Algorithm based fault tolerance (ABFT) attracts renewed interest for its extremely low overhead and good scalability. However the fault model used to design ABFT has been either abstract, simplistic, or both, leaving a gap between what occurs at the architecture level and what the algorithm expects. As the fault model is the deciding factor in choosing an effective checksum scheme, the resulting ABFT techniques have seen limited impact in practice. In this paper we seek to close the gap by directly using a comprehensive architectural fault model and devise a comprehensive ABFT scheme that can tolerate multiple architectural faults of various kinds. We implement the new ABFT scheme into high performance linpack (HPL) to demonstrate the feasibility in large scale high performance benchmark. We conduct architectural fault injection experiments and large scale experiments to empirically validate its fault tolerance and demonstrate the overhead of error handling, respectively.

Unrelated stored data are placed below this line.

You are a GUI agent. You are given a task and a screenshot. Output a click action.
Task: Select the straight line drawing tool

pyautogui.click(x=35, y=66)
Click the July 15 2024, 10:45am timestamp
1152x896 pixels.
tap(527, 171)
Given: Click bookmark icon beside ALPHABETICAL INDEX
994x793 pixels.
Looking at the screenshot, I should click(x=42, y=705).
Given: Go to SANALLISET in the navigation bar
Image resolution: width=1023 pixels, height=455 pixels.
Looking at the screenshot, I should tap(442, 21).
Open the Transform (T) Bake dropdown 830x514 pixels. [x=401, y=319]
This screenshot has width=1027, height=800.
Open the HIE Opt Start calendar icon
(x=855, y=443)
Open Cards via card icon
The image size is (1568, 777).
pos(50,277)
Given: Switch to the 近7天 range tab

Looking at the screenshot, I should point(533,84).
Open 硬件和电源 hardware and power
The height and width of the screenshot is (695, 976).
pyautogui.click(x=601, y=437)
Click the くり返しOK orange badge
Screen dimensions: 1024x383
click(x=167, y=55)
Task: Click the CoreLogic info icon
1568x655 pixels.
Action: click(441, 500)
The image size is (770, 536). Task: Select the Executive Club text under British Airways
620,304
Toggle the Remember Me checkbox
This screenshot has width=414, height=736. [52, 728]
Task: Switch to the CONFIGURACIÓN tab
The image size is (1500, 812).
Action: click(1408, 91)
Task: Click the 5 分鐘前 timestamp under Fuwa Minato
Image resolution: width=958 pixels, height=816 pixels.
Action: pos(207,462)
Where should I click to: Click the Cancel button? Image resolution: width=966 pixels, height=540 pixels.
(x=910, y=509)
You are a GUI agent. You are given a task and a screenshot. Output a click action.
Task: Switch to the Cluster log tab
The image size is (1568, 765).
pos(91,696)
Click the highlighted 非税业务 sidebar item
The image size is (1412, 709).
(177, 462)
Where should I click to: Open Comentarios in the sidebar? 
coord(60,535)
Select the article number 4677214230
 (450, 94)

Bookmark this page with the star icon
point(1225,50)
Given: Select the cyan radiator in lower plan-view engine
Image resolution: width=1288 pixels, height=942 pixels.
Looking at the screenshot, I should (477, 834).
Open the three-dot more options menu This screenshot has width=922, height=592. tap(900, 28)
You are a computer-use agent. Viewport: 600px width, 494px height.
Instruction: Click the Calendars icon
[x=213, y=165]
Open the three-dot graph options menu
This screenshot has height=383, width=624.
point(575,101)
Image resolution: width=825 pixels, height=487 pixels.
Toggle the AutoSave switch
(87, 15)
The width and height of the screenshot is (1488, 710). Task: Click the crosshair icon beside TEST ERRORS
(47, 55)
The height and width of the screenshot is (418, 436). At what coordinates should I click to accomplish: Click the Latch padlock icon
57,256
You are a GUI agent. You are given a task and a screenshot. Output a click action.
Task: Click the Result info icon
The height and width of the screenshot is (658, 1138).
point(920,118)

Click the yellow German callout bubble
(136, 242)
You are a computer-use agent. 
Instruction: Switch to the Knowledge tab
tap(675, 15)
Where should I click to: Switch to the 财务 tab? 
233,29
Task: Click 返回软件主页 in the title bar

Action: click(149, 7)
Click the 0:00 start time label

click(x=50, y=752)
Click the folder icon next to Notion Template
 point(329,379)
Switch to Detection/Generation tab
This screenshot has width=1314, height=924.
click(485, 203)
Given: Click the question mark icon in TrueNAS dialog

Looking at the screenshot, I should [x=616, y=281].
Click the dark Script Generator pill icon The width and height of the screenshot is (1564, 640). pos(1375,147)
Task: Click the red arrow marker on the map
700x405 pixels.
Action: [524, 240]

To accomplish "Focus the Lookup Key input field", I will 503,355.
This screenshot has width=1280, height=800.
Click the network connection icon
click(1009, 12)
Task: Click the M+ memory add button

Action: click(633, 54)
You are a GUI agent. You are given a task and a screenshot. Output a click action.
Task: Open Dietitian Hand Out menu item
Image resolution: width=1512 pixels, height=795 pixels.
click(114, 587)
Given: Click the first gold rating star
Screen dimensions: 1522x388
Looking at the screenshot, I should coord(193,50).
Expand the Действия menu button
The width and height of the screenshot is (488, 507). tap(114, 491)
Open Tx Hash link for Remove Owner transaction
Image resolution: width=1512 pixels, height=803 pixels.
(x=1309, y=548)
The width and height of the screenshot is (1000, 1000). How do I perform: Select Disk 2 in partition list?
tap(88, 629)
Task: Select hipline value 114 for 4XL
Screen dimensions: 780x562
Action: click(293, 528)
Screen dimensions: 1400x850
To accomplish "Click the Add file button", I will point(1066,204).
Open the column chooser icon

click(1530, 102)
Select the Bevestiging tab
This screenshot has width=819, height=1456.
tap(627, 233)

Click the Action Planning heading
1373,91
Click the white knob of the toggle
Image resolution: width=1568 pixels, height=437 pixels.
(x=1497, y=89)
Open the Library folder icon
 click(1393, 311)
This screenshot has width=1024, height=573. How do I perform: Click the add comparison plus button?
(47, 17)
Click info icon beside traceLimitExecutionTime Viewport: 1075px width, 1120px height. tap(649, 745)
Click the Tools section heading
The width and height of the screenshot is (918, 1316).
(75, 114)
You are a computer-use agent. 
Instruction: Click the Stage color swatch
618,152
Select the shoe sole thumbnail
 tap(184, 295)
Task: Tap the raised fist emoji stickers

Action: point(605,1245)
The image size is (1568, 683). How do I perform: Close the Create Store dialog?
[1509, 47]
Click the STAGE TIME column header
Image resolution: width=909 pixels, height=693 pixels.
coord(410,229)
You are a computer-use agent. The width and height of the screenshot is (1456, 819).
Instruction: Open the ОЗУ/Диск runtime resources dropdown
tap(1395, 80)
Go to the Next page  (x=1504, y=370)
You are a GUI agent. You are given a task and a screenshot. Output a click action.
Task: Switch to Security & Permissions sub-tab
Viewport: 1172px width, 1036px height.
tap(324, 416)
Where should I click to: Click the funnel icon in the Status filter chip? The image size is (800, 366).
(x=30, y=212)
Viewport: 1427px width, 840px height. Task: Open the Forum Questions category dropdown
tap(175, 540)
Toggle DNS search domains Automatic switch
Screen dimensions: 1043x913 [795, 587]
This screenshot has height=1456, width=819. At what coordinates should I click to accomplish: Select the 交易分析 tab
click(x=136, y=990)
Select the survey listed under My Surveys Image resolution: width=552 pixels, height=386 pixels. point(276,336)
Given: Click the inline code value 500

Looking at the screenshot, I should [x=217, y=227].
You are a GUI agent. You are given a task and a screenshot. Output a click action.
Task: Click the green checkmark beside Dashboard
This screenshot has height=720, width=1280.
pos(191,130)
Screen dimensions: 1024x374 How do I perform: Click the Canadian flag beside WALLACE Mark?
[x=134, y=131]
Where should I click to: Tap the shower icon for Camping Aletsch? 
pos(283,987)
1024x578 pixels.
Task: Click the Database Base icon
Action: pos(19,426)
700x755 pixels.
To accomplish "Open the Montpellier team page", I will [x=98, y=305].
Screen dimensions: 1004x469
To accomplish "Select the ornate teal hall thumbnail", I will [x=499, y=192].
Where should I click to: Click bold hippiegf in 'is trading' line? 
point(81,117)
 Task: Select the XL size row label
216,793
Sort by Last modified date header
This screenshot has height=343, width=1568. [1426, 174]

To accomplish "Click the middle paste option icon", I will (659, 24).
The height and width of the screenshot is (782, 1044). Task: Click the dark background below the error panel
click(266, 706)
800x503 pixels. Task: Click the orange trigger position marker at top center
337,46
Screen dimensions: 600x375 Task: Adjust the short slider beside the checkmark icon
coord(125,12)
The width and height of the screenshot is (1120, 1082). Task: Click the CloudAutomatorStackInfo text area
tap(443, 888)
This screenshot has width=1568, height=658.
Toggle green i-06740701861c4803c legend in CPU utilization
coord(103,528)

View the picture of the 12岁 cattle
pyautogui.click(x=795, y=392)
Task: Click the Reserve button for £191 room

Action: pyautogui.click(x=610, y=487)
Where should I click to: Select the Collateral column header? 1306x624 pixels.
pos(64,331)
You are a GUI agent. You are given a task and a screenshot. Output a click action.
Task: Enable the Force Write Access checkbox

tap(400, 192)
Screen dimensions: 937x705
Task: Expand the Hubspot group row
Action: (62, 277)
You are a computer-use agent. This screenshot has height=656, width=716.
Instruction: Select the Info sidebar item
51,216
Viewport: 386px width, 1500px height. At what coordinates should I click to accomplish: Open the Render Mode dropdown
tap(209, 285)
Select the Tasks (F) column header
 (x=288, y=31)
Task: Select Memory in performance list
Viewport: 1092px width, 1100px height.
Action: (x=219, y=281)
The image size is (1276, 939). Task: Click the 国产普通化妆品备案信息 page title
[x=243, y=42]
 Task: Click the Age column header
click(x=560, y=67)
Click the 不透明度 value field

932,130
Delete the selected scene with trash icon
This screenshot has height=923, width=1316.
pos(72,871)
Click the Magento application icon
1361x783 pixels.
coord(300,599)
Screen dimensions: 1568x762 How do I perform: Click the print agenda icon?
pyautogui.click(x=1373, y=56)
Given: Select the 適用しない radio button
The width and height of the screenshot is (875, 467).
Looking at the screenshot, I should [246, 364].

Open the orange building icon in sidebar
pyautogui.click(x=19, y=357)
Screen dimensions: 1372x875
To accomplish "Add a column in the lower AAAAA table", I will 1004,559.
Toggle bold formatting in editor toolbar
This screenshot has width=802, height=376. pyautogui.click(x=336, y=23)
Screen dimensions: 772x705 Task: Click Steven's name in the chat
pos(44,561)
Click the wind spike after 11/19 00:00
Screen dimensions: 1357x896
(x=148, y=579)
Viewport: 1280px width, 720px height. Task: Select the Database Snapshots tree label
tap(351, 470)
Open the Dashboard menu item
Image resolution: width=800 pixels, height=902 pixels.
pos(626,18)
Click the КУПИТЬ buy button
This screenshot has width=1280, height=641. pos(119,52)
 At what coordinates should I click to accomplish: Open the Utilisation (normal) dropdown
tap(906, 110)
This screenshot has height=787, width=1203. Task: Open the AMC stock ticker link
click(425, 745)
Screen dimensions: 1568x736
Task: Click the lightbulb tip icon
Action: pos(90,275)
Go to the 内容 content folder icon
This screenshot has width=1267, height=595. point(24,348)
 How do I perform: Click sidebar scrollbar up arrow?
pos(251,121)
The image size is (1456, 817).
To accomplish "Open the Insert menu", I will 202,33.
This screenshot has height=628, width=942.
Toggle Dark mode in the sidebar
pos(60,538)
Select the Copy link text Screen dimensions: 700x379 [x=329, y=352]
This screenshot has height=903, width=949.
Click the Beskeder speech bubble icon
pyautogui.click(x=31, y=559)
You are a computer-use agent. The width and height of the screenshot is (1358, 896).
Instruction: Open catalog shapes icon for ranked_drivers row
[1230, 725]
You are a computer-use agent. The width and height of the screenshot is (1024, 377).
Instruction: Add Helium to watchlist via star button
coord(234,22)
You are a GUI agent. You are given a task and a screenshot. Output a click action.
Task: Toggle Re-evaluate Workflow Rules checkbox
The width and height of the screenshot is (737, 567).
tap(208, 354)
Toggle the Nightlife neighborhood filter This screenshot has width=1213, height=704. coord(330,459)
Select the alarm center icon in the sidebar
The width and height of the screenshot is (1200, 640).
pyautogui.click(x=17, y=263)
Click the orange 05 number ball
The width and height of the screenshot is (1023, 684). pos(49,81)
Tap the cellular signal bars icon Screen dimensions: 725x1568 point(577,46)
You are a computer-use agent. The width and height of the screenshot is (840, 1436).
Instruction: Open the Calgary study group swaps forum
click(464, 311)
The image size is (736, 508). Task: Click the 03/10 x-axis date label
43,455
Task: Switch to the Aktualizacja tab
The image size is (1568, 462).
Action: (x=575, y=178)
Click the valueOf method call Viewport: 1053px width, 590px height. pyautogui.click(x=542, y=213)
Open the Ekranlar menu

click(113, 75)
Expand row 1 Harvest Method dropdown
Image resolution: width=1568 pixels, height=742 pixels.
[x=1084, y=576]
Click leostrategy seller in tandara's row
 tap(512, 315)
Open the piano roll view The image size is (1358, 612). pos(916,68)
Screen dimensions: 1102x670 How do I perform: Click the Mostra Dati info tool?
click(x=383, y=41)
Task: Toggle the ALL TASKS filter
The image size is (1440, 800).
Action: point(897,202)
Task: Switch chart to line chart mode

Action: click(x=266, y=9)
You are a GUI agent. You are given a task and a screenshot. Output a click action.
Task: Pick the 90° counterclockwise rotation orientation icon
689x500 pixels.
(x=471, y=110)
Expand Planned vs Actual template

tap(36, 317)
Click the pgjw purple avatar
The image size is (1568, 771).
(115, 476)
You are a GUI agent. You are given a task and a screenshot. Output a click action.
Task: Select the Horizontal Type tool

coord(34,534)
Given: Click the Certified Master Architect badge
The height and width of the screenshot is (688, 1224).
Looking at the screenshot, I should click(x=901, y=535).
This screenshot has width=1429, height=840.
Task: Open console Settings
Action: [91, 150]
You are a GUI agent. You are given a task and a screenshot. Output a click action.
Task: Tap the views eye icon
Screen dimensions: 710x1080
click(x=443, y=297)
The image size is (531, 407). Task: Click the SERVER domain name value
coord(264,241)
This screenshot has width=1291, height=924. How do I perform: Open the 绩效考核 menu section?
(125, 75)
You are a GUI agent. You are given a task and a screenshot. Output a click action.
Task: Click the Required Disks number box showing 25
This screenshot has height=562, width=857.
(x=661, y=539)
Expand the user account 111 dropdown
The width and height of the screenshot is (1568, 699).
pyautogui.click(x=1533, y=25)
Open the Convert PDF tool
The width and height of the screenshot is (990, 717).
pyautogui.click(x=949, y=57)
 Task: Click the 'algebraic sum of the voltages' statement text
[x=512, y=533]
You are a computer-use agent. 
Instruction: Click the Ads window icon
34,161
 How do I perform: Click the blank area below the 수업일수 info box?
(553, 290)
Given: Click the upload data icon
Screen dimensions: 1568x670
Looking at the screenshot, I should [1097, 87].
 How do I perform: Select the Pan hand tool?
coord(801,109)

P. Wu et al., "Towards Practical Algorithm based Fault Tolerance in Dense Linear Algebra," Proceedings of the 25th ACM International Symposium on High-Performance Parallel and Distributed Computing (2016, Kyoto, Japan), pp. 31-42, Association for Computing Machinery (ACM), May 2016.
The definitive version is available at https://doi.org/10.1145/2907294.2907315
25th ACM International Symposium on High-Performance Parallel and Distributed Computing, HPDC '16 (2016: May 31-Jun. 4, Kyoto, Japan)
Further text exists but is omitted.